I drink quite a lot of wine and eat like the world’s about to end – can I still be a yogi?

Can you still be a yogi if you, like me, enjoy a glass of wine (or two or three) and a bowl (or quite possibly the entire share-size bag) of Kettle Chips on a Friday (and maybe also some other days of the week)? Probably not. A yogi, or yogini (if you’re female), is, according to the ancient Indian 700-verse poem the Bhagavad Gita:

  • fearlessness
  • purity of heart
  • perseverance in acquiring wisdom and in practising yoga
  • charity
  • subjugation of the senses
  • performance of holy rites
  • study of the scriptures
  • self-discipline
  • straightforwardness
  • non-injury
  • truthfulness
  • freedom from wrath
  • renunciation
  • peacefulness
  • non-slanderousness
  • compassion for all creatures
  • absence of greed
  • gentleness
  • modesty
  • lack of restlessness
  • radiance of character
  • forgiveness
  • patience
  • cleanness
  • freedom from hate
  • absence of conceit

So that’s a no to binge watching boxsets with a Dominoes, then?
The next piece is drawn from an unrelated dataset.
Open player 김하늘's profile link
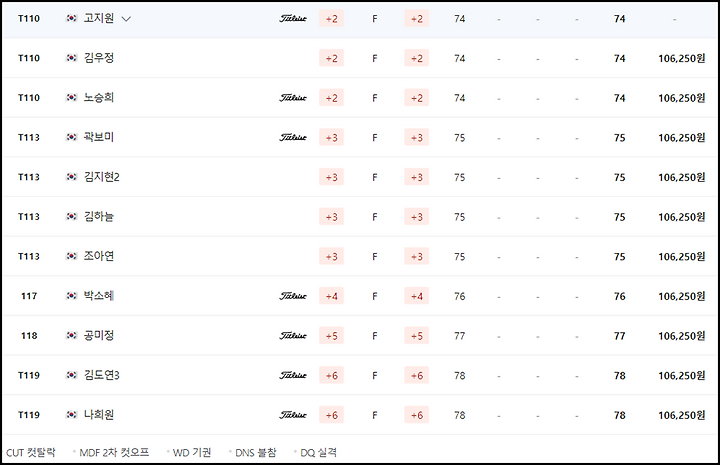 click(x=99, y=216)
In Western culture we tend to use the word ‘yogi’ to describe anyone who can do a headstand in a nice pair of leggings and a matching crop top. But if we’re to use the traditional definition, it would seem that being a yogini/yogi is more a way of living and thinking than it is a level of flexibility or dedication to stretchy clothing.

But how many of us can realistically maintain all of the above characteristics, at the same time, throughout our entire lives? I’d hazard a guess at zero. We’re human beings after all and as such, we are sentient, innately curious, epicurean creatures. Being this intelligent (shit, there goes ‘modesty’) makes it somewhat challenging to ignore the colourful bounty of delicious sins the world has to offer. Desire, gluttony, selfishness, rage, pleasure, greed, temptation…when we’re aware of the limited time we have in life, how and why do we repress these condemnable, very un-yogi-like impulses?
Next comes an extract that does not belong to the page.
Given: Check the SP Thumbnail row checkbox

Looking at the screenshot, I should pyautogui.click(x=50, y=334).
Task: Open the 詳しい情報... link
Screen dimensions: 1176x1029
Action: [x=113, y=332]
What is the point of yoga? What are we getting out of it?

These are big questions that I am not at all qualified to answer seeing as my knowledge of yoga right now is rudimentary and gleaned from yoga apps, YouTube and a class I attend at my local leisure centre. However, I am able to draw upon the omnipotent powers of the Internet and can thus reveal that (according to the NY Times), the purpose of yoga is:

“To train the body and mind to self observe and become aware of their own nature. The purposes of yoga were to cultivate discernment, awareness, self-regulation and higher consciousness in the individual.”
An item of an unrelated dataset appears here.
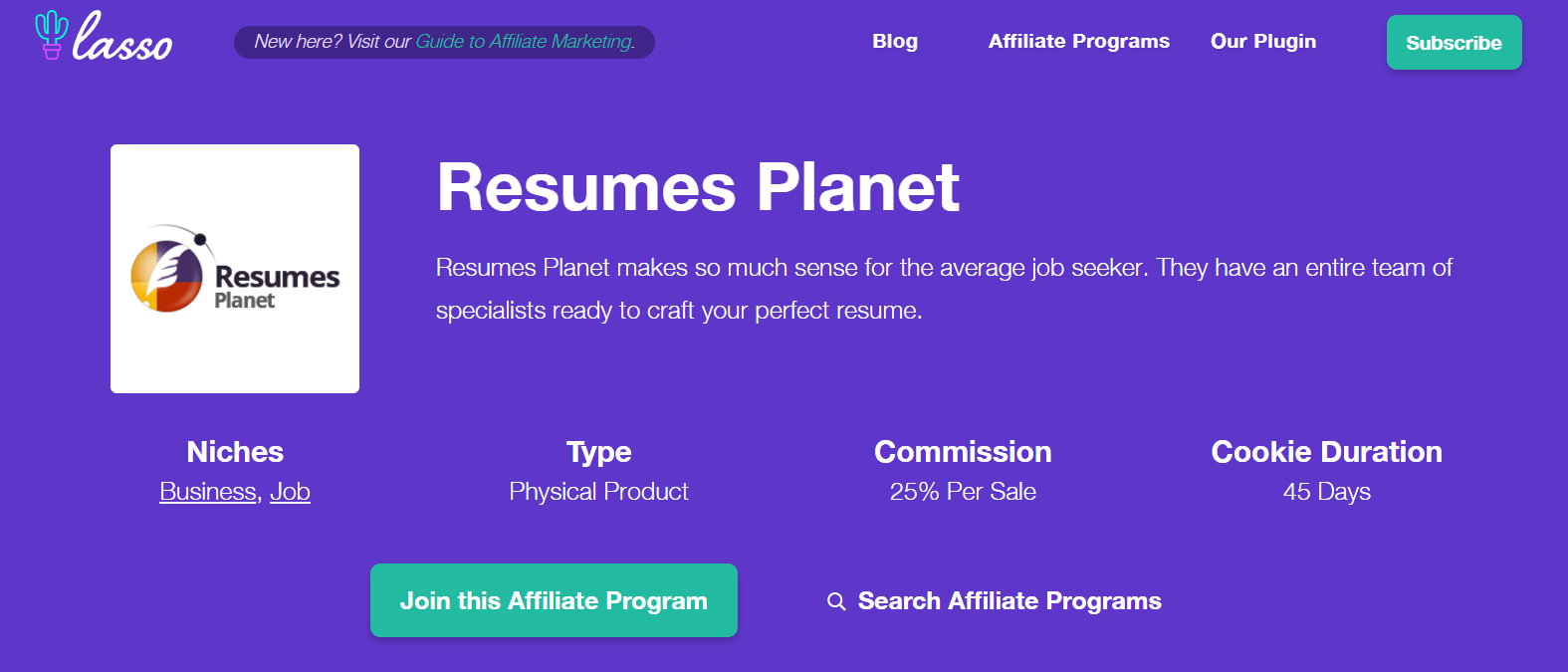Click the Resumes Planet logo thumbnail
Screen dimensions: 1568x672
[235, 269]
David Surrenda, the founding dean of the Graduate School of Holistic Studies at John F. Kennedy University in California

This NY Times article is actually pretty interesting. David Surrenda, a CEO of a yoga centre in America’s wellbeing capital California (with an excellent surname, I might add), talks about the Western take-up of yoga and the evolution from the introspective, spiritual element of the ancient tradition, to what seems to have become a predominantly physical, somewhat narcissistic practice focused on getting a nice lean, gazelle-like Elle Macpherson figure. He argues that yoga should be about ‘inner experience’ and the gist I’m getting is that ‘inner experience’ is more rewarding, or somehow richer, than superficial experiences like drinking lots of wine and eating cake.

Humans need taming.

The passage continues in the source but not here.